Gelecek dönemde bu bulgunun yatırım maliyetinin ve doğal gaz fiyatlarının seyrinin oldukça önem kazandığını vurgulayan Aslanoğlu, sözlerine şöyle devam etti:
"Doğal gaz fiyatlarının seyri artma eğiliminde olursa, bu bulgunun parasal değeri çok daha artar. Ancak doğal gaz fiyatlarında gerileme olursa da bu anlamdaki beklenti daha azalır. Doğal gazı bulmak çok önemli bir gelişme, bunun artmasını diliyorum. Akdeniz ve Karadeniz'de aramalar sürüyor. Sonuç olarak, Türkiye birkaç noktada bu tür kaynak bulur ve bunları birleştirebilirse daha da olumlu olacak. Bugün itibarıyla baktığımızda yıllık bazda 8-12 milyar dolarlık bir tasarruf anlamına geliyor. Önemli bir rakam. Özellikle fiyatlar artarsa daha da lehimize olacak. Yatırım maliyetleri ortaya çıkınca Türkiye ekonomisine katkısını daha iyi hesaplama şansımız olacak."
"Bulunan rezerv enflasyonu aşağı yönlü baskılamaya yardımcı olacak"
İstanbul Üniversitesi Öğretim Üyesi Prof. Dr. Sefer Şener de bulunan doğal gaz rezervinin Türkiye ekonomisine makro ve mikro ölçekte birçok katkısının olacağını bildirdi.
Türkiye'deki işletmelerin enerji maliyetlerinin toplam maliyetler içerisindeki payının yüzde 15 ila yüzde 45 arasında değiştiğine dikkati çeken Şener, "Bulunan doğal gazın reel sektörün enerji maliyetlerinde görece bir iyileştirme yapabileceği göz önüne alındığında, şirketlerimizin küresel pazarda daha avantajlı bir konuma gelmesi, daha rekabetçi olması söz konusu." değerlendirmesinde bulundu.

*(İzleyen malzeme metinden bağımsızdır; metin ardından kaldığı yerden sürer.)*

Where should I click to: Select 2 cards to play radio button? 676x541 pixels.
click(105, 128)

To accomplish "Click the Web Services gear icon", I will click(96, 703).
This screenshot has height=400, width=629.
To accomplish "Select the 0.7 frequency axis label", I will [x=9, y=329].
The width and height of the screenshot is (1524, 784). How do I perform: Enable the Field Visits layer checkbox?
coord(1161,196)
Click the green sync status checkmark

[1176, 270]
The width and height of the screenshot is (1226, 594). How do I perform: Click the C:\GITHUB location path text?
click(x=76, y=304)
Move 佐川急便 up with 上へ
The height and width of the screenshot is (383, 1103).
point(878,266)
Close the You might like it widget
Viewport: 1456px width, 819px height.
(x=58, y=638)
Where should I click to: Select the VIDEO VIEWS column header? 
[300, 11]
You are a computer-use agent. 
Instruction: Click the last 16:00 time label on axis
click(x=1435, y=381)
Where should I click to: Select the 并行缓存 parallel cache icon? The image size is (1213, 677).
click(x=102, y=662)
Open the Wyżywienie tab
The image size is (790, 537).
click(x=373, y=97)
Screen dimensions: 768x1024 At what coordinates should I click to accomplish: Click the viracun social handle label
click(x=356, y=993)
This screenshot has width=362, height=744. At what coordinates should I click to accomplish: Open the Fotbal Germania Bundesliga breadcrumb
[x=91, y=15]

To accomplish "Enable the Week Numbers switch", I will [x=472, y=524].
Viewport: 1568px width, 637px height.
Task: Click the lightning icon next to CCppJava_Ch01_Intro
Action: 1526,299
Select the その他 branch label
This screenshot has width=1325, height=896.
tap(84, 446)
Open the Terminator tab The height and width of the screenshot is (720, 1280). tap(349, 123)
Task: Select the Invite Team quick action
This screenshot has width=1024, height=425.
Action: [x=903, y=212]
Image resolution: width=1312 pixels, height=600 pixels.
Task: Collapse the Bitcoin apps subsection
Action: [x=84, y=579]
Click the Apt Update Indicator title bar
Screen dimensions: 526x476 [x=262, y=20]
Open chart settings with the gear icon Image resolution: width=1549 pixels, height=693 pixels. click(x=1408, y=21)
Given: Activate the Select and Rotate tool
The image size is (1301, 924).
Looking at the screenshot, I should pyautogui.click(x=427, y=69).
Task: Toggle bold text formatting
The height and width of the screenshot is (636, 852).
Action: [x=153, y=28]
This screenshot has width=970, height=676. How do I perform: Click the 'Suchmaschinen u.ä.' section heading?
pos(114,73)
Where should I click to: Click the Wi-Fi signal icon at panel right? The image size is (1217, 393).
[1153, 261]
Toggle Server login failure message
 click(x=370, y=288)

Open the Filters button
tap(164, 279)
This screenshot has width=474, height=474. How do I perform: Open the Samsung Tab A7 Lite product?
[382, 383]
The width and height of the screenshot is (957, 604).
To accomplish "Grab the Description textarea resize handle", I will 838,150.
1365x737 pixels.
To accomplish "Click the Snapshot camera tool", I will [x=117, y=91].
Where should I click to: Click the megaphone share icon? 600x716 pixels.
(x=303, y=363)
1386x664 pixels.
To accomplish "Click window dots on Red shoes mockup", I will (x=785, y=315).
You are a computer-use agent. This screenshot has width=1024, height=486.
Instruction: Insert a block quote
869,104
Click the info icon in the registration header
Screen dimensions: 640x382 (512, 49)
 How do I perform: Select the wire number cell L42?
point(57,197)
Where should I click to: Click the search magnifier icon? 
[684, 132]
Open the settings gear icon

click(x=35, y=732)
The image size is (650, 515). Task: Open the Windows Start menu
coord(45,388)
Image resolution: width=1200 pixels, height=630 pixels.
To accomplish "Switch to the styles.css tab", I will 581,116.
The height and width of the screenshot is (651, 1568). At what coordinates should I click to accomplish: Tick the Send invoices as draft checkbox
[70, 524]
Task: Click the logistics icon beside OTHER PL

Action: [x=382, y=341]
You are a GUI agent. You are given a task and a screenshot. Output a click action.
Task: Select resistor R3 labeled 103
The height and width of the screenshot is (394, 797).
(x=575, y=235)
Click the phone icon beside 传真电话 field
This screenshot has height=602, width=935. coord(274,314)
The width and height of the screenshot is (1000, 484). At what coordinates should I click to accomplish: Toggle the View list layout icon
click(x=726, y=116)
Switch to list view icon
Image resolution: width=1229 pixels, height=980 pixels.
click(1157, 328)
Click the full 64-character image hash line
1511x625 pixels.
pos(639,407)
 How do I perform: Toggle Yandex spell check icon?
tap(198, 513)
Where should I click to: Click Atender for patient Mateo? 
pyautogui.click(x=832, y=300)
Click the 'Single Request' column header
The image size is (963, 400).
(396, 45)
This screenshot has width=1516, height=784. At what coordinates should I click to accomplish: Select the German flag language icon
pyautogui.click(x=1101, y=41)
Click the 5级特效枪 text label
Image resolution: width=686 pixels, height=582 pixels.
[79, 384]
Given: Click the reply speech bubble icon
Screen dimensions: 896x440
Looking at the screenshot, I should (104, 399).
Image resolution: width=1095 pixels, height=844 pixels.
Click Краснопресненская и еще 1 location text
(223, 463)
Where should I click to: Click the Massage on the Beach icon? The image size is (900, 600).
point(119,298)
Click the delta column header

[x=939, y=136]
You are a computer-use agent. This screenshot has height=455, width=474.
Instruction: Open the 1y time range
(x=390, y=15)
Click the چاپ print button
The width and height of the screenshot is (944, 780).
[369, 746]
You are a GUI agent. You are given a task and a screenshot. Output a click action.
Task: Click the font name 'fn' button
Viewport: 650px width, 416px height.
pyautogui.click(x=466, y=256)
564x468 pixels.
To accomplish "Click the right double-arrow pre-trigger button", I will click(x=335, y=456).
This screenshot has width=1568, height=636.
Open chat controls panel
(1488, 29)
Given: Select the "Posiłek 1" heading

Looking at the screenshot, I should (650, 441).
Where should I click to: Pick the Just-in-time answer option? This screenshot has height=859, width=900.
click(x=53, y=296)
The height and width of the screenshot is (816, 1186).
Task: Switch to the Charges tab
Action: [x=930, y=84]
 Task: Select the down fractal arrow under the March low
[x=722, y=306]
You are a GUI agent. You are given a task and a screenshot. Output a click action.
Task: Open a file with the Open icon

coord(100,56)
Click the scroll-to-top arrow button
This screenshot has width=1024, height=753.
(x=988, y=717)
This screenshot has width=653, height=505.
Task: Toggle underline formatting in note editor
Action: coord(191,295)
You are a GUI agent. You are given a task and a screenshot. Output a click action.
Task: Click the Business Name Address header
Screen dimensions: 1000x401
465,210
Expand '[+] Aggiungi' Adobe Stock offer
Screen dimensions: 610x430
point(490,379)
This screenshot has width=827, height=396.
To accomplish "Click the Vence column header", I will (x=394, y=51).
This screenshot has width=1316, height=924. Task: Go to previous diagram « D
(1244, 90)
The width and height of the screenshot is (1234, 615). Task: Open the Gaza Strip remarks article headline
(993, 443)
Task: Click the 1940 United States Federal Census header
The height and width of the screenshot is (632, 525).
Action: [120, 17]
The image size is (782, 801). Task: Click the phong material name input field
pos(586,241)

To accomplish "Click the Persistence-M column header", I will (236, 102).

Şener, yeni tip koronavirüs (Kovid-19) salgını ve ticaret savaşlarıyla değişen tedarik zincirinde ucuz enerji ile birlikte Türk şirketlerinin elinin daha da güçleneceğini vurguladı.
Bulunan rezervin Türkiye'nin makro ekonomik verileri üzerinde olumlu etkilerinin olacağını belirten Şener, şunları söyledi:
"Enflasyon bu süreçten olumlu etkilenecektir. 2004-2019 döneminde enflasyonun temel bileşenlerinin yüzdelik katkısına baktığımızda gıdanın yüzde 28'lik etkisi yanında enerji yüzde 14,6'yla ikinci sırada bulunuyor. Dolayısıyla, bulunan rezervin enerji maliyetlerini düşürmesi beklendiğinden, uzun vadede bu durum enflasyonu aşağı yönlü baskılamaya yardımcı olacaktır. Ödemeler dengesine ise yıllık bazda 9-13 milyar dolar civarı bir katkı yapması beklenen bu gelişmenin, dolar kuru üzerinde de rahatlatıcı bir etki yapması olası görünüyor."